Akıl, zeka kavramları çok su kaldıracağı için hiç girmemek yerinde olacak belki ama şunu iyi biliyoruz. İnsan, “değişen koşullara adapte olabilme“ kabiliyetiyle “insan”. Kutuplarda da, çöllerde de yaşayabilmesine, uzaya da yerin dibine de ulaşabilmesine sebep, bu adapte olabilme kabiliyeti. Kürkü yok (Umuyoruz), palto yapıyor, solungacı yok tüpten soluyor. Ne yapıyor, ne ediyor; amacına ulaşıyor.

Yapay zeka insanları aşacak mı? Elbette. Aştı bile. Bu umurumuzda olmalı mı? Tabi ki. Şartlar değişiyor ve bu değişime uyum sağlamak durumundayız. Ama bu bilim-kurgu yazarlarının distopik veya ütopik hayallerini süsleyen, bugünkünden tamamen farklı bir gelecek olmak durumunda değil. Yaşadığımız değişim, insanlık tarihinde yaşanmamış bir değişim de değil. Bu insanoğlu köpeği, atı ve daha nice hayvanları evcilleştirip hayatına dahil etmeyi neden düşündü? Çünkü kendi başına oldukça zayıf bir canlı. Bir kedi gibi göremiyor, bir ayı gibi koku alamıyor, bir çita gibi koşamıyor. Ama eski bir Amerikan atasözünün dediği gibi, “There is an app for that”. Bu eksiklerini giderecek yolları mutlaka buluyor.

Bilimdeki, teknolojideki her adım; sürekli yeni aletlere, yeni mesleklere, yeni hayat hikayelerine yol açıyor. Ancak her gelişme, insanoğlunun uyarılarına karşı konulması güç “Korku” merkezlerini gıdıklıyor. “Ya…” diyoruz. “Ya hesap makineleri çarpma kabiliyetimizi yok ederse…”, “Ya uçaklar otobüs sektörünü öldürürse?”, “Ya robotlar işimizi elimizden alırsa?”… Neyse ki insanoğlunun merak gücü, korkusunu yeniyor ve her seferinde bir adım bir adım, dünya gelişiyor.

Geleceğimizde teknoloji var mı? Evet, var. İyi ki var. Yerin 500 metre altında kara kömür uğruna çalışan insanların olmaması için var. Yeni ilaçlar geliştirmemiz için var. Mars’a gidebilmemiz için var. Savaşlarda şehit vermekten kurtulmamız için var. Engellilerin hayatını kolaylaştırmak için var. Eğitimi pratikleştirmek için var.

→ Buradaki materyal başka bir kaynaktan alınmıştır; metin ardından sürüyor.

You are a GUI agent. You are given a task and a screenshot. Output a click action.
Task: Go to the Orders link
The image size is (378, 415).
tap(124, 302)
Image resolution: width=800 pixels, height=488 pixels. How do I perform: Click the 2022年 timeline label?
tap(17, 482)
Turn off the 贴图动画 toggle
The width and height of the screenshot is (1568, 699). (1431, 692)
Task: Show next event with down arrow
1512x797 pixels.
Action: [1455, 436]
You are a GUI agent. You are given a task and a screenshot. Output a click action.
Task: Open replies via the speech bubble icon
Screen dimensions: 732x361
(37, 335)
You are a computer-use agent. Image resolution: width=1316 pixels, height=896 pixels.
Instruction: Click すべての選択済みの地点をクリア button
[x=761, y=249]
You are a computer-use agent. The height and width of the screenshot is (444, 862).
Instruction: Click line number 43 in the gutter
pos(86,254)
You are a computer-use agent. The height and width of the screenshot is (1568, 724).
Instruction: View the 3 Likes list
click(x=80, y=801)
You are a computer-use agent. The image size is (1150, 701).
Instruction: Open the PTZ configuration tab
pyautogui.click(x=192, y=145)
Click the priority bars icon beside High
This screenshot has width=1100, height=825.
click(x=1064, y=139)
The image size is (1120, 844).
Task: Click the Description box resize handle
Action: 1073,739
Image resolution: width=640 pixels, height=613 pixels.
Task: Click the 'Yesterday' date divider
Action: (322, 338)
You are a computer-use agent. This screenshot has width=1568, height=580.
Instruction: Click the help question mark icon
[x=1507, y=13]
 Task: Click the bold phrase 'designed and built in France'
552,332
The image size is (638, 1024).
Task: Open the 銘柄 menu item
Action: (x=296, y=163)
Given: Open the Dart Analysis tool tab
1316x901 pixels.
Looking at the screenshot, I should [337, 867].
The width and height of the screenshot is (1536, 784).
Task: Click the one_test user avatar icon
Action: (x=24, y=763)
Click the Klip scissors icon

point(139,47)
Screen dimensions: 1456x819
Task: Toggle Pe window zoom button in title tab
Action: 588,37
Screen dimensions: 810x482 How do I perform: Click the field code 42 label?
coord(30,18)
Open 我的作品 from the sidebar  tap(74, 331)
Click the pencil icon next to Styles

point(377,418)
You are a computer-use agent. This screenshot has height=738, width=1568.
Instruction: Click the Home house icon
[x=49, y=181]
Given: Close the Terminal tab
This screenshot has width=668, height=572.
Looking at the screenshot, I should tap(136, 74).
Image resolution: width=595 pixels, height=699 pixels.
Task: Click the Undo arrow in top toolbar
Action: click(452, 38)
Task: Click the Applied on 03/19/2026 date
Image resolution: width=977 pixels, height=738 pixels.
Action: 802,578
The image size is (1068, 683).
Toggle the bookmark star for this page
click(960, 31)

Galen’den ortaçağa kadar, “idrar tahlili” için hekimlerin hastaların idrarlarının rengine, kokusuna, tadına (evet, tadına) bakarak tedavi kararlarını vermek durumunda kaldıklarını biliyoruz. Bunun için kullanılan İdrar Çizelgeleri, zamanla “karaborsaya” düşmüş ve herkesin evinde bulundurduğu bir eşya haline gelmişti. Sabah idrarını yaparken Çizelge’sini elinde tutup “durumunu” değerlendiren insanlar vardı. Bugün, hastanın idrarını onlarca başlıkta değerlendirmemiz bir dakikamızı almıyor. Neyse ki artık bunun için idrarla “yakın temasa” geçmemiz de gerekmiyor.

Tıpta binlerce yıldır devam eden “Gör – Dene - Öğret” yöntemi de teknolojinin gelişmesiyle tarihe karışıyor. Artık, bir ameliyatı ilk deneyişiniz, bir insanın üzerinde olmak zorunda olmayacak. Artırılmış Gerçeklik’in cerrahlara sunduğu harika imkanları anlatan bir yazıyı Medium için çevirmiştim: İnsan Yapbozu. Yakın gelecekte bir hastanın başına geldiğinizde, yapay zeka size yapmayı unuttuğunuz bir prosedürü hatırlatacak. Bir hastanın teşhisini belirlediğinizde, gereken tetkikleri belirleyecek. Daha iyisi, teşhis koymanızı kolaylaştıracak. Felaket anlarında, kazazedelerin önceliklendirilmesinde (triyaj) ve yönlendirilmesinde aktif rol oynayacak.

Hekimlik bin yıl öncesiyle aynı. Hala “Primum non nocere” (Önce, zarar verme). Ama bilim geliştikçe, işimiz kolaylaşıyor ve bu daha da hızlanacak. Bunu bütün mesleklere yaymak mümkün.

Kaybolan iş dalları olacak mı? Olacak. Ama çoğu bugünküne kıyasla kolay olan yeni iş dalları eklenecek.

Sadece tüketici olup, teknolojiyi kullanmakla yetinince sonu böyle oluyor.

Tüketmekten usanır, Terminator’le, Matrix’le, WestWorld’le uğraşmayı bir kenara bırakır ve böyle bir geleceği kişisel ve toplumsal olarak avantajımıza çevirebilirsek, hedeflerimize ulaşabilmemiz için hiçbir engel yok.

Doğru ahlaki önceliklere hizmet edecek şekilde, daha fazla bilim ve teknoloji… Dünyamızı kurtaracak olan bu.